Gelora kemenangan di lapangan hijau Piala Dunia FIFA 2026 kini bertransformasi menjadi harapan bagi mereka yang terdampak krisis kemanusiaan. Federasi Sepak Bola Norwegia (NFF) membuat keputusan bersejarah yang mengguncang dunia olahraga dan diplomasi global: mendonasikan 100 persen keuntungan dari partisipasi tim nasional mereka di Piala Dunia 2026 untuk bantuan kemanusiaan di Gaza.
 
Pengumuman monumental ini secara resmi disampaikan di Oslo pada Selasa malam (14/7/2026), bertepatan dengan momen euforia setelah skuad Viking berhasil menembus babak perempat final turnamen sepak bola paling bergengsi di dunia tersebut.
 

Keputusan Bersejarah dari Oslo

Dalam konferensi pers yang dihadiri oleh puluhan jurnalis dari berbagai media internasional, Presiden NFF, Lise Klaveness, menyampaikan pesan yang sarat akan nilai-nilai kemanusiaan. Dengan tegas ia menyatakan bahwa sepak bola tidak bisa berjalan beriringan dengan sikap apatis terhadap penderitaan sesama.
 
“Kami tidak bisa dan tidak akan acuh tak acuh terhadap penderitaan kemanusiaan di Gaza. Seluruh pendapatan bersih dari tiket, hak siar, dan sponsor selama kampanye Piala Dunia akan disalurkan sepenuhnya untuk upaya penyelamatan nyawa,” tegas Klaveness di hadapan para awak media.
 
Estimasi awal menyebutkan total dana yang akan dikucurkan mencapai puluhan juta kroner Norwegia, atau jika dirupiahkan nilainya mencapai puluhan hingga ratusan miliar rupiah.

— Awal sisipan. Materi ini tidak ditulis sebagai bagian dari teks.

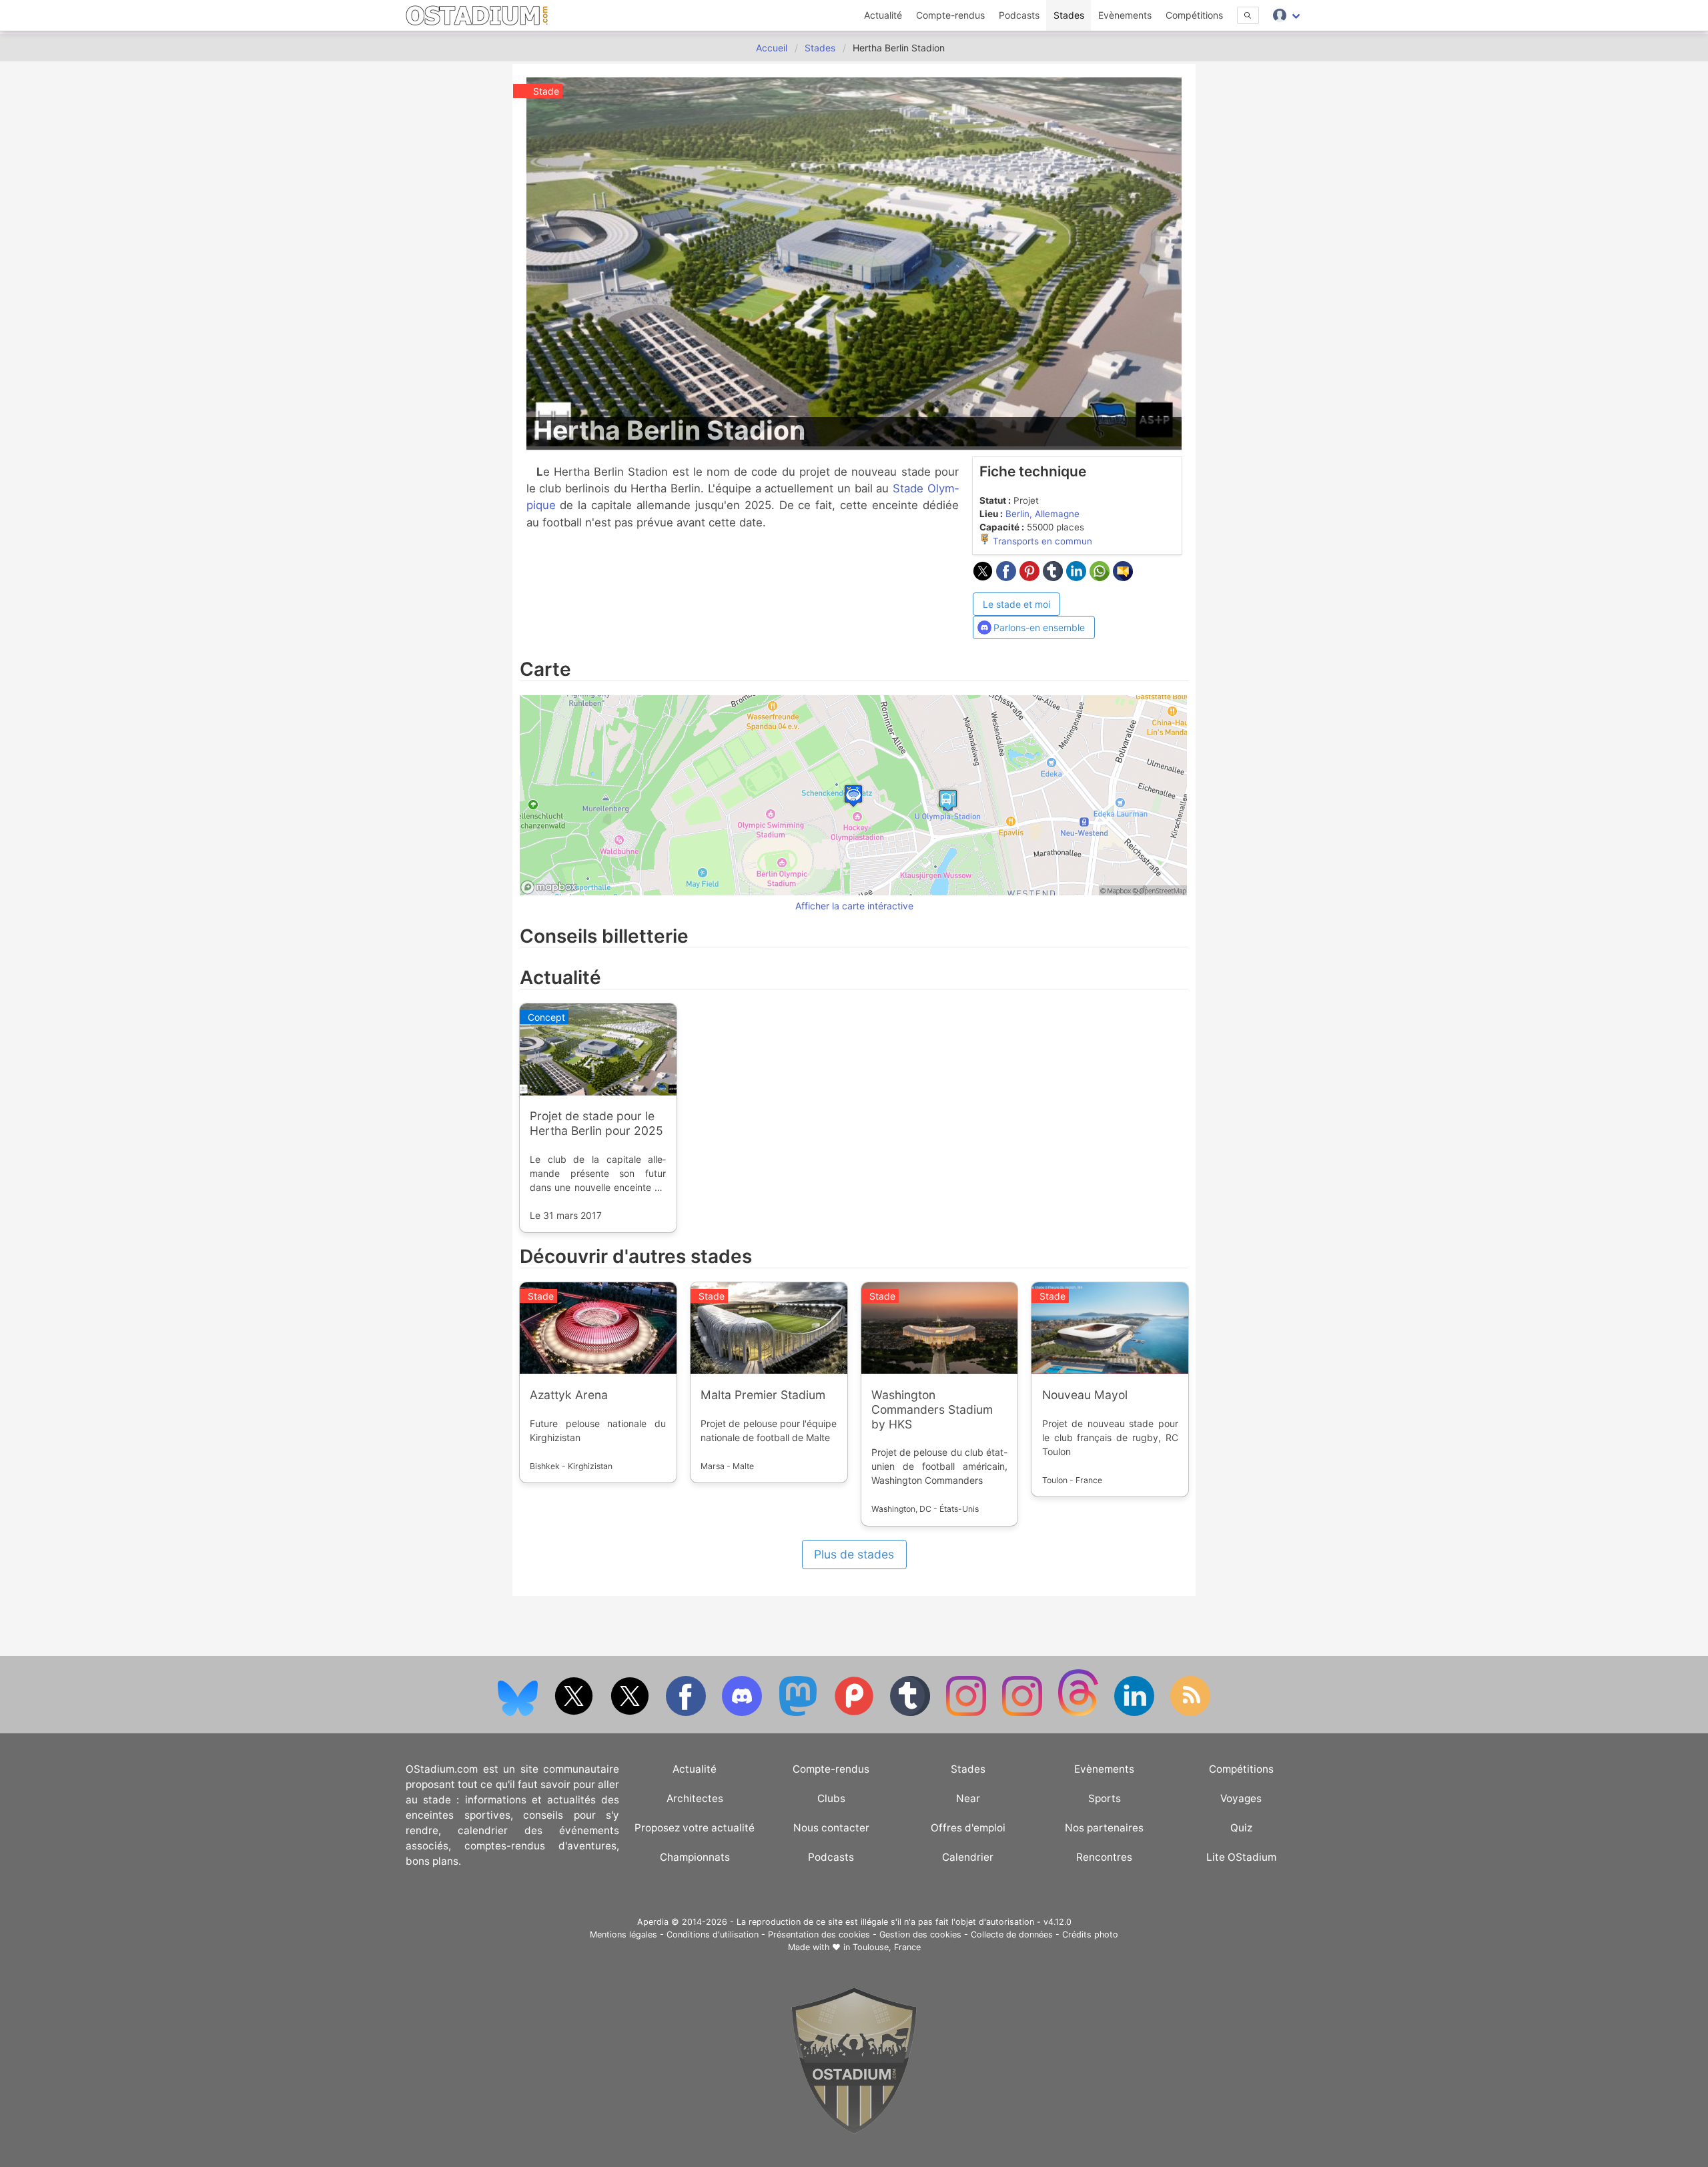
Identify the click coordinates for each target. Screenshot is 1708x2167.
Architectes (695, 1798)
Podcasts (1019, 15)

Dana raksasa ini dipastikan akan disalurkan melalui jaringan organisasi kemanusiaan terpercaya, salah satunya Médecins Sans Frontières (Doctors Without Borders/MSF). Fokus utama penyaluran dana ini adalah untuk mendukung layanan medis darurat, distribusi makanan, dan penyediaan shelter di tengah wilayah konflik yang kian memburuk.
 

Kejutan di Amerika Utara: Era Baru Erling Haaland

Keputusan donasi ini tentu saja menjadi sorotan tajam karena bertepatan dengan pencapaian historis Timnas Norwegia di Piala Dunia 2026 yang digelar di tiga negara: Amerika Serikat, Kanada, dan Meksiko.
 
Di bawah arahan pelatih jenius Ståle Solbakken, Norwegia bukan sekadar peserta pelengkap. Mereka mengguncang panggung global dengan menumbangkan raksasa Brasil di babak penyisihan grup, sebelum akhirnya harus mengakui keunggulan Inggris di babak perempat final.
 
Performa di luar ekspektasi ini sekaligus mengukuhkan status Erling Haaland dan rekan-rekannya sebagai idola baru dunia. Bahkan bagi warga Norwegia sendiri, pencapaian menembus delapan besar setelah absen di berbagai edisi Piala Dunia sebelumnya, terasa seperti sebuah keajaiban yang lahir dari kerja keras dan solidaritas tim.